Today I've continued my reading of Virginia Woolf's diaries. She was an incredibly force of frailty and eloquence. To read through a diary filled with so many anxious thoughts, a self effacing approach laying your every word open for posterity, I realize how little bravery there is in filling sketchbook after sketchbook with metaphorical imagery. The metaphors of the artist are nearly never taken for what they actually mean. The reader is even more puzzled by images than by words in this way. Some symbols seem to ring true across the board, but others it is obvious do not. I find this must be the case with the number of people who ask me if I use symbolism in my work and then immediately follow up with "What does this [or that] symbolize?"

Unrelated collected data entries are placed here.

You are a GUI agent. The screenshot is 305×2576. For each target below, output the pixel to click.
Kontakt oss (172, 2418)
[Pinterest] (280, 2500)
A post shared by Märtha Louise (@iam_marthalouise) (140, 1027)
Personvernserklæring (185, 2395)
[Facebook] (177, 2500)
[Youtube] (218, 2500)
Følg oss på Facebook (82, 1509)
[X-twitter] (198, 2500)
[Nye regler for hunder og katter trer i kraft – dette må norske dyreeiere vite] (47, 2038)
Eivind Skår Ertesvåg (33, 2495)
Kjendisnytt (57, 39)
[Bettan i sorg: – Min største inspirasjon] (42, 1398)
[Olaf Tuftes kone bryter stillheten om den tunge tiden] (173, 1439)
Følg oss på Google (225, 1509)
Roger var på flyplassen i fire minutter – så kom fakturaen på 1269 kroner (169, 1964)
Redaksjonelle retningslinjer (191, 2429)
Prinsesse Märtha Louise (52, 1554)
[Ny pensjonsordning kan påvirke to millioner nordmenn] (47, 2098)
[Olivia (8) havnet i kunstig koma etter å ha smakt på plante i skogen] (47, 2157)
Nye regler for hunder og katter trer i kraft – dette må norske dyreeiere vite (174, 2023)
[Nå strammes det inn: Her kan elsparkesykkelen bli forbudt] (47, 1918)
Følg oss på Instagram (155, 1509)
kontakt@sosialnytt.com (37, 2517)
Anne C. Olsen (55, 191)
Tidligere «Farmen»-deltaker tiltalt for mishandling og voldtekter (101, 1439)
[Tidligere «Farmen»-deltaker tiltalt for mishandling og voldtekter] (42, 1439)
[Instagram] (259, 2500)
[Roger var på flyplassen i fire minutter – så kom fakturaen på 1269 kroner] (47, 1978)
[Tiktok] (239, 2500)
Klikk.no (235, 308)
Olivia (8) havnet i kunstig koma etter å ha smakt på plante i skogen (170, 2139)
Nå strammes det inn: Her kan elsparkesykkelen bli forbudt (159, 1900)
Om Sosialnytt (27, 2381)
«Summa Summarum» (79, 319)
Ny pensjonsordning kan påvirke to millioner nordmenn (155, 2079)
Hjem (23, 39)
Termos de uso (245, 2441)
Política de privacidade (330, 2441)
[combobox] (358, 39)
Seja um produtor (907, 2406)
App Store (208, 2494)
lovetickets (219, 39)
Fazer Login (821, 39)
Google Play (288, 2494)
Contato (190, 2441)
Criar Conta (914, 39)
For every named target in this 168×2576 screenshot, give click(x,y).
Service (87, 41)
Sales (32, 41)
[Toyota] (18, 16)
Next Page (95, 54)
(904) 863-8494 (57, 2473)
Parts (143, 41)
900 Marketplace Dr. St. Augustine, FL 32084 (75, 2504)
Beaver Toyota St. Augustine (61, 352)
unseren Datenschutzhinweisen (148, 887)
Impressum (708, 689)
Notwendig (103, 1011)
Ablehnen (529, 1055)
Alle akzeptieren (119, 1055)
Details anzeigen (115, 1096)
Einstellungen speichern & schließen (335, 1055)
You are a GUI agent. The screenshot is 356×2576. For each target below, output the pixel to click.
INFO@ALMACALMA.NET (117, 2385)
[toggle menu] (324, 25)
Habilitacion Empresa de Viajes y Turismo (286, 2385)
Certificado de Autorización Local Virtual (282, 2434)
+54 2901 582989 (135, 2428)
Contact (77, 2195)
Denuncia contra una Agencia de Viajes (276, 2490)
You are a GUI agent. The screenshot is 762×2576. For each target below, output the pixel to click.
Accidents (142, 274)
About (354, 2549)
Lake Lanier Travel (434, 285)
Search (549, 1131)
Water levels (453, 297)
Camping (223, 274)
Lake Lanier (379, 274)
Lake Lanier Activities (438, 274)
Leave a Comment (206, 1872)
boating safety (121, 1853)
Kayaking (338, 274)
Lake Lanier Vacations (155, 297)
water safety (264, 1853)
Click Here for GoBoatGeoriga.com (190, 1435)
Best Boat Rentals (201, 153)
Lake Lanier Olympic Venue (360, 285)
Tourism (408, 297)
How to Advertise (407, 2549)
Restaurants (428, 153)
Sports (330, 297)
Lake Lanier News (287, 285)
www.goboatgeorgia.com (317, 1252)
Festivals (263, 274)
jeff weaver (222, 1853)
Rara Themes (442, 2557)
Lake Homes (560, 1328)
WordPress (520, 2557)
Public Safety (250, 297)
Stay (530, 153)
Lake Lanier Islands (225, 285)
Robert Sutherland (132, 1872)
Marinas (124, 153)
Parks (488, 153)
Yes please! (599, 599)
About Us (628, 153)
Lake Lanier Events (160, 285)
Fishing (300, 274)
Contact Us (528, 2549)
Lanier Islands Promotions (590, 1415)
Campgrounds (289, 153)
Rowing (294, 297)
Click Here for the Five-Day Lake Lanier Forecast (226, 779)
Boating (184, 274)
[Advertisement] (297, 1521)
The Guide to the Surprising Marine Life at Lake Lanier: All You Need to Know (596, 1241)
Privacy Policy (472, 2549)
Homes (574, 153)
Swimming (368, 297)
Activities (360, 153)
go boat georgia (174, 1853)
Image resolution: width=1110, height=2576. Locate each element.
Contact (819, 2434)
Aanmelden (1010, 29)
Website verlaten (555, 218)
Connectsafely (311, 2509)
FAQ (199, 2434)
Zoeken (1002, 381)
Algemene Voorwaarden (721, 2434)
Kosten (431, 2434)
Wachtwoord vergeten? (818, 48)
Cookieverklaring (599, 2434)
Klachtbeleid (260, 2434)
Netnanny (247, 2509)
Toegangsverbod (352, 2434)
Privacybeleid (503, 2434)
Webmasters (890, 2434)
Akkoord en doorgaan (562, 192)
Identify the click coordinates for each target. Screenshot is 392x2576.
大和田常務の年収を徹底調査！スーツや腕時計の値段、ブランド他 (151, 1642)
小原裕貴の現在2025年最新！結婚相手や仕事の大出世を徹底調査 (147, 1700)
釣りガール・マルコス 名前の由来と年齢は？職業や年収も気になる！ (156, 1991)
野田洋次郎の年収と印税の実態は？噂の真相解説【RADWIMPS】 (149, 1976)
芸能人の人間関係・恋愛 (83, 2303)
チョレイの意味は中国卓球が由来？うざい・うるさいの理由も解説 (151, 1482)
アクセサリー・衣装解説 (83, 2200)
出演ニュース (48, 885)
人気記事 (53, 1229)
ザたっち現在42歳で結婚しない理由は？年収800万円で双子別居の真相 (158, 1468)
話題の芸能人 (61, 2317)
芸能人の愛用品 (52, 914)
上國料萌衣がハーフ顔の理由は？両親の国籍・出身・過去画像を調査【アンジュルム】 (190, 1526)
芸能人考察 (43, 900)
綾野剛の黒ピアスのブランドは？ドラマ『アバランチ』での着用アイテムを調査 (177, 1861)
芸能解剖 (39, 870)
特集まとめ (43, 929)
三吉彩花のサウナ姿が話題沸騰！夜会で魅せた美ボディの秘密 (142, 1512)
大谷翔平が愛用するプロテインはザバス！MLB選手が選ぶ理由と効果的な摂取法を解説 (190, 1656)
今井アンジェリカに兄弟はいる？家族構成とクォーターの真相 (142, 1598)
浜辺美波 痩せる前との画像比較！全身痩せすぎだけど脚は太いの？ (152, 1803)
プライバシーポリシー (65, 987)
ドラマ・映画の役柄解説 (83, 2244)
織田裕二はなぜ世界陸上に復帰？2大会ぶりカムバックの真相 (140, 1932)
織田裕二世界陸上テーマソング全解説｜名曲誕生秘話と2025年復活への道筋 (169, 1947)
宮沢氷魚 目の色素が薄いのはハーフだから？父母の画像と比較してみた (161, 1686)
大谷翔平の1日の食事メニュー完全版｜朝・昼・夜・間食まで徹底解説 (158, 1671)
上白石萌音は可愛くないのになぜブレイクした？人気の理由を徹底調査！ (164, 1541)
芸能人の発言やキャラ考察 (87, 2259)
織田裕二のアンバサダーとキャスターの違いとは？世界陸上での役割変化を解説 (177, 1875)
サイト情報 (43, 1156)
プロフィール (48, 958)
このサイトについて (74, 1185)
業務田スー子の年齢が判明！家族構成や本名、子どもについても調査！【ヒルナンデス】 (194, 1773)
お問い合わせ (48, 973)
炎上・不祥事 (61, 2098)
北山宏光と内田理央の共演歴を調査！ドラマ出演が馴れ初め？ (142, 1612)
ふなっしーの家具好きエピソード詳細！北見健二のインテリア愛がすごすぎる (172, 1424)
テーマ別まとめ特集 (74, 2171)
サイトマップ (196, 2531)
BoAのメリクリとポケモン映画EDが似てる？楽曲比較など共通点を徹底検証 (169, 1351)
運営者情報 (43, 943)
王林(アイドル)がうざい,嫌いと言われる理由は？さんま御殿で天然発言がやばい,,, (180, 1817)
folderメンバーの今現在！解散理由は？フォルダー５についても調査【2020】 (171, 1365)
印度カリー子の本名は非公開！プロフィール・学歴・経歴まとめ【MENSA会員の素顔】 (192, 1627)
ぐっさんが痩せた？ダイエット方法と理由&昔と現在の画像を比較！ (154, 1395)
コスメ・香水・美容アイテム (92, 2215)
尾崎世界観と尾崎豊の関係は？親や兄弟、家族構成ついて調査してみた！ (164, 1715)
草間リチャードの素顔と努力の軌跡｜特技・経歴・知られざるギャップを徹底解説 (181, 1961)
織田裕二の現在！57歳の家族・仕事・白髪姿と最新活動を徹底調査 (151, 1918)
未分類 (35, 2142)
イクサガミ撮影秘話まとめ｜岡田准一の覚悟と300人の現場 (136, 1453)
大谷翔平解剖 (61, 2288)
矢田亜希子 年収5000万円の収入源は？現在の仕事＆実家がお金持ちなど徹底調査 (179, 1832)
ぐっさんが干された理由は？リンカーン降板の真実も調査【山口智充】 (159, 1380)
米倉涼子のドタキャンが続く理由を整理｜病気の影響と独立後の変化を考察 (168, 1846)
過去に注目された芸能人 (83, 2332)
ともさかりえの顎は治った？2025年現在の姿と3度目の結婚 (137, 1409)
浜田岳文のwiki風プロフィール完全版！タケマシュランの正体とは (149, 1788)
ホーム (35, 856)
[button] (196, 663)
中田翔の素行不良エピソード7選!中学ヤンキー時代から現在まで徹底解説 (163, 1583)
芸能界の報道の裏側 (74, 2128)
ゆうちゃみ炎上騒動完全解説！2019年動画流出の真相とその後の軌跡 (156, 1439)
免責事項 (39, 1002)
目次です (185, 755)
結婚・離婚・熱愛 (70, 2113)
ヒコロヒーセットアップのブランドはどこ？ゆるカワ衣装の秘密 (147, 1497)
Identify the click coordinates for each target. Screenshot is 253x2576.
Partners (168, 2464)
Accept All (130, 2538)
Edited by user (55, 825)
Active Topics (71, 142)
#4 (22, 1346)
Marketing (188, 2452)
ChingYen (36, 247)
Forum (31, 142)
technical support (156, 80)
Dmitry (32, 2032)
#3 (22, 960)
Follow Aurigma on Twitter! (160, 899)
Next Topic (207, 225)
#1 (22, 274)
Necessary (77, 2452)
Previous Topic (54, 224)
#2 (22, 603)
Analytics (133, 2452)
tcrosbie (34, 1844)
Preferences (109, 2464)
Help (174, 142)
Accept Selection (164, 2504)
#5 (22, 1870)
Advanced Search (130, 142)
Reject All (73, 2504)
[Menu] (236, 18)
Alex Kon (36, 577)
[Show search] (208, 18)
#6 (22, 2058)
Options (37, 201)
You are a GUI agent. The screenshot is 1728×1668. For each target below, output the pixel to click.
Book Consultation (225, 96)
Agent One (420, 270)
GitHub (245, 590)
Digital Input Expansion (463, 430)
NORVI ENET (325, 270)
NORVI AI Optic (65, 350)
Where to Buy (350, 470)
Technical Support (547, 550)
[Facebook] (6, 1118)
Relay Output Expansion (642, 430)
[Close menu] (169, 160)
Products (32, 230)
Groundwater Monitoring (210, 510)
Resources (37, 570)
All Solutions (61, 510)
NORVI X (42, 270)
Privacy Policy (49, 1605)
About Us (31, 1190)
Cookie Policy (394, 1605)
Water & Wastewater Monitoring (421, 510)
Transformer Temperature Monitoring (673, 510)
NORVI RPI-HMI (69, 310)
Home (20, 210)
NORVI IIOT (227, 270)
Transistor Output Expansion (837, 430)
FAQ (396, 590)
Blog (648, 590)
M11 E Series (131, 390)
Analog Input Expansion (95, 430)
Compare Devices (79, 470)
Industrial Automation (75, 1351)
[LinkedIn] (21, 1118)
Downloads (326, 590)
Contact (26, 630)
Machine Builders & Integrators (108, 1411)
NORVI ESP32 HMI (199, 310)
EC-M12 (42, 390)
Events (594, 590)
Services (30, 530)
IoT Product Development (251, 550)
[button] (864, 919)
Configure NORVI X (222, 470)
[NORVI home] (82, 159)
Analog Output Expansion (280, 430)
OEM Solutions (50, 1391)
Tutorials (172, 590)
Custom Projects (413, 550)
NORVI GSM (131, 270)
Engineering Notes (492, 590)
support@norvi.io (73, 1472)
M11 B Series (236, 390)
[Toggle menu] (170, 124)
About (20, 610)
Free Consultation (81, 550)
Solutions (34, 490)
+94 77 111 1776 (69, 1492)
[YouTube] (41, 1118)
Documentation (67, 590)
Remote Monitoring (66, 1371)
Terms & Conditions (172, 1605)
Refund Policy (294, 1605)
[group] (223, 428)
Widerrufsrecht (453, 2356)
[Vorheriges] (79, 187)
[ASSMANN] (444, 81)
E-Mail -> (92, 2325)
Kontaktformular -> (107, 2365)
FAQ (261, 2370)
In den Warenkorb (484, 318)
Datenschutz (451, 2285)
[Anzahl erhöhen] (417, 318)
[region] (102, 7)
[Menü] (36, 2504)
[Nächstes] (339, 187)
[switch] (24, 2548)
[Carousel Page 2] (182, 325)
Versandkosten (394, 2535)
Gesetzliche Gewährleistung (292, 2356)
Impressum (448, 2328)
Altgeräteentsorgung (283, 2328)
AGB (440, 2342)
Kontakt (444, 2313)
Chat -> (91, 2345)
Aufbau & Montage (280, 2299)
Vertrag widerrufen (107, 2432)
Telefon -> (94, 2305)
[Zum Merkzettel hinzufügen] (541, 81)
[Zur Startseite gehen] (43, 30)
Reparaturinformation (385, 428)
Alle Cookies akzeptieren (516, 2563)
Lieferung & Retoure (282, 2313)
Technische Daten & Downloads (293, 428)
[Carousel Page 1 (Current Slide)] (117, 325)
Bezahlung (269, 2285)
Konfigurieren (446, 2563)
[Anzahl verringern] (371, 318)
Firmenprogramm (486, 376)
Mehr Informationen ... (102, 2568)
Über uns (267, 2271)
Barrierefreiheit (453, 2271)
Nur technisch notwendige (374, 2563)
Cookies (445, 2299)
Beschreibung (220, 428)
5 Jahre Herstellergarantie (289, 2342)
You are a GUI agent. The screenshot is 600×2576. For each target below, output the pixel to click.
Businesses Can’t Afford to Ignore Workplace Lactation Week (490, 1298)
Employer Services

I was most taken with a particular line from Woolf's diary today though. And I feel that this line pretty much sums up my career as an artist and creative person trying to pave a way in the arts.
"And with it all how happy I am - if it weren't for my feeling that it's a strip of pavement over an abyss."
I have felt that abyss. I am not sure that it is obvious. Perhaps we all feel that abyss, but I am aware of it every day. I keep working to attempt to stay ahead of it, to avoid plummeting. This weekend a friend of mine and I had a conversation about how one is to put their boat on course. I immediately thought of Nicely Nicely in Guys and Dolls, with his song "Rocking the Boat." I suggested that artists, who see the world slightly differently, are actually the character that is standing in the boat. Perhaps they need to stand as well. Perhaps that is the way that makes the most sense for them.
After my reading I set to work on a couple new pieces, one of which was painted over my demo from Acrylics class this past Saturday and the other which I started to draw out during a phone conversation with my niece last evening.